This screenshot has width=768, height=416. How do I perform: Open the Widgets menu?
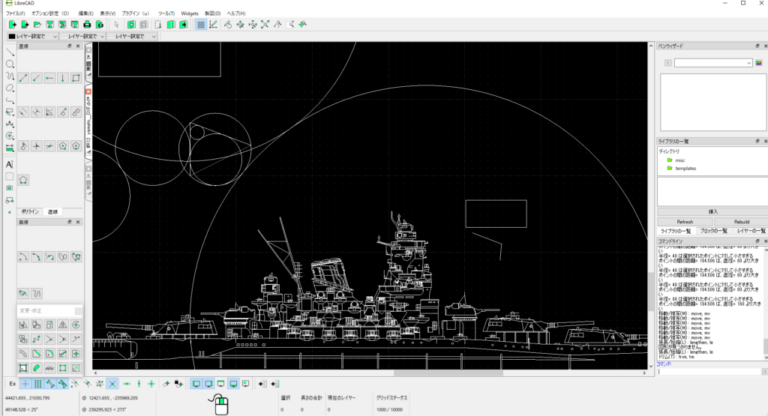(189, 13)
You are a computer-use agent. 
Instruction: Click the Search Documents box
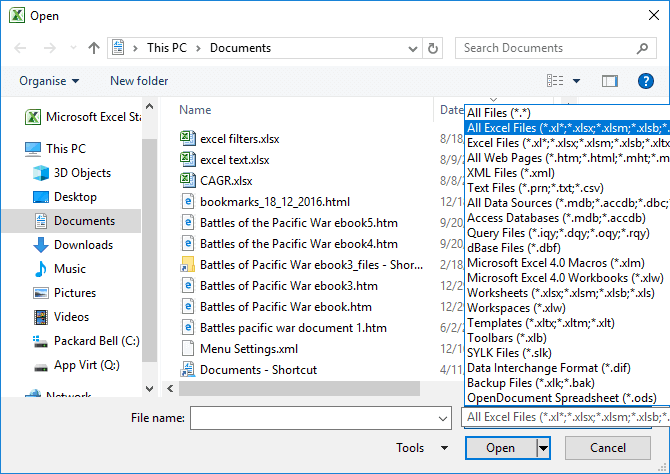[555, 48]

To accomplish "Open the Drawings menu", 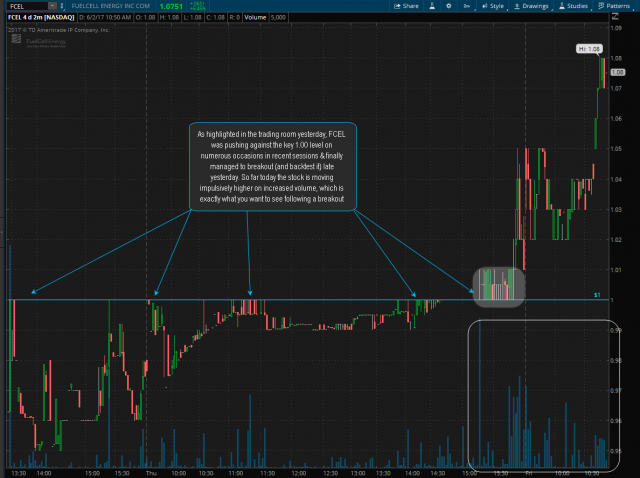I will pyautogui.click(x=531, y=6).
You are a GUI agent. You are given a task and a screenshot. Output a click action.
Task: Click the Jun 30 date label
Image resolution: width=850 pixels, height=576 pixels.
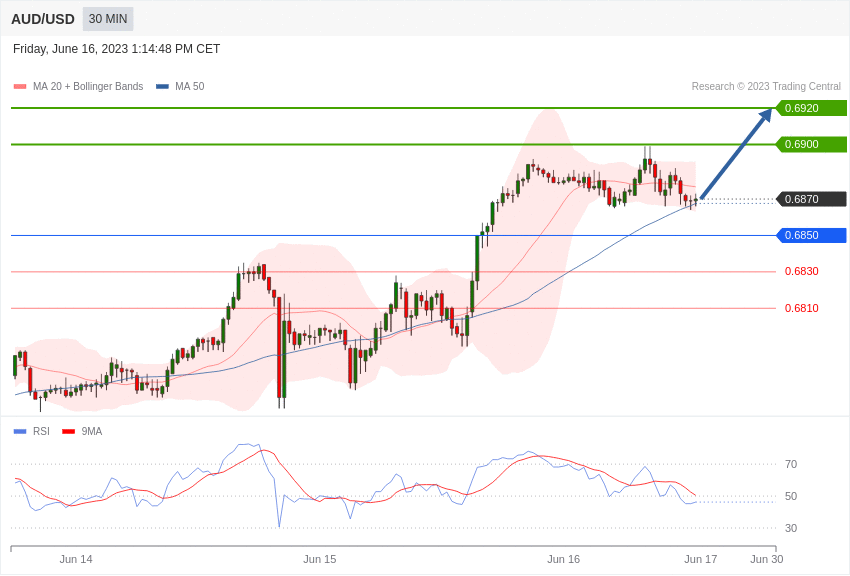coord(766,559)
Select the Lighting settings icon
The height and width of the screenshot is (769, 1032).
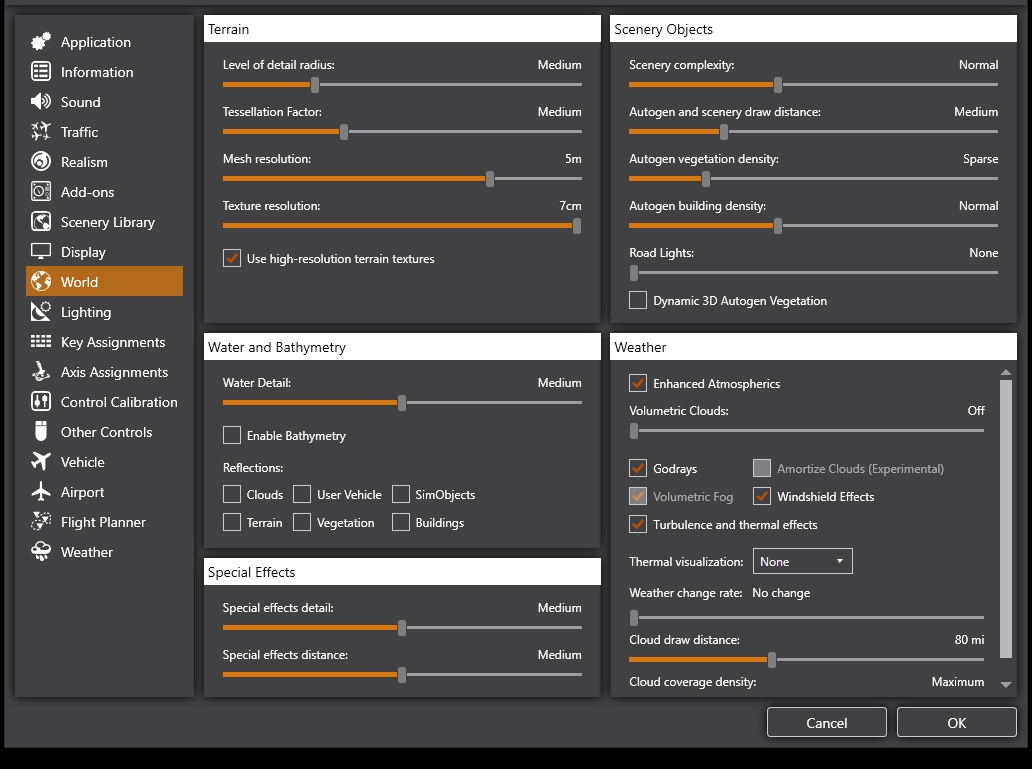tap(40, 312)
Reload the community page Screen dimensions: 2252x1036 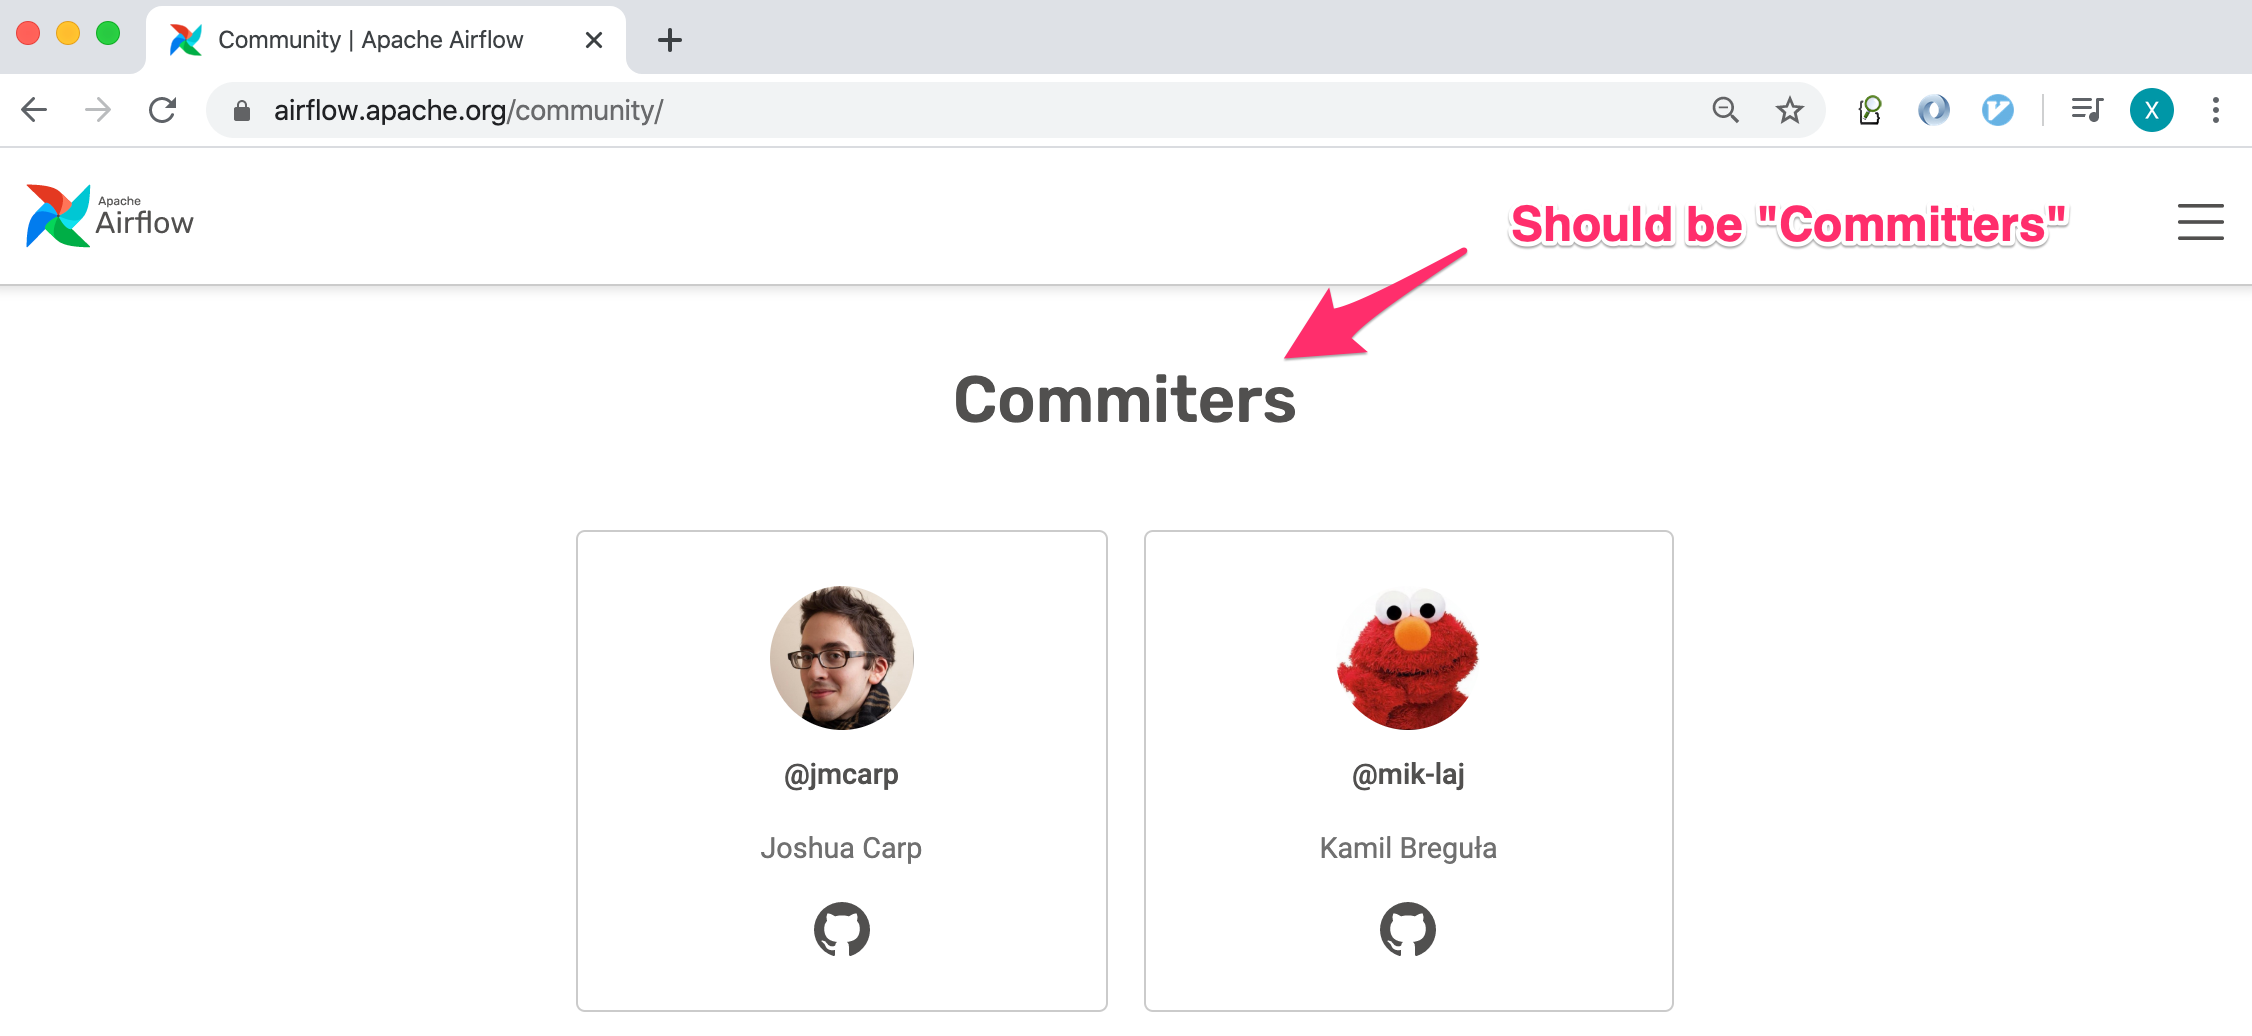tap(162, 110)
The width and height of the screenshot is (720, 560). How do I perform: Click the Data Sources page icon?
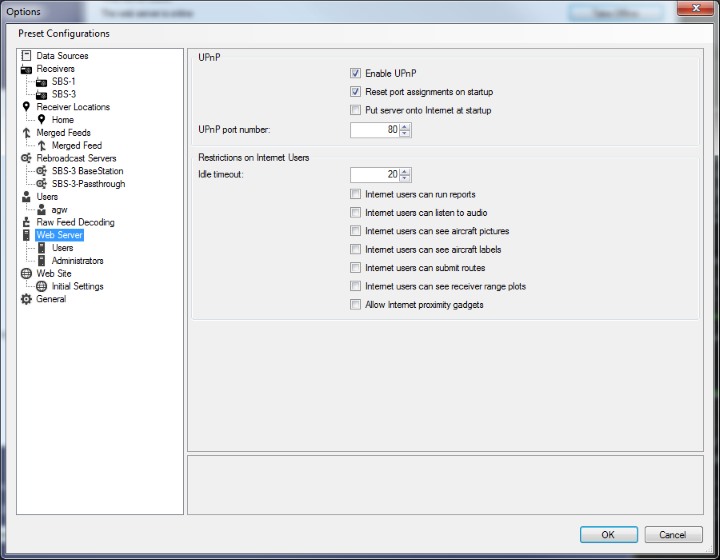click(x=27, y=56)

Aim of the exercise> Wherever the word "agent" turns up in a line of the listing, that line counts; report the total as a lone number.

Exercise response> 2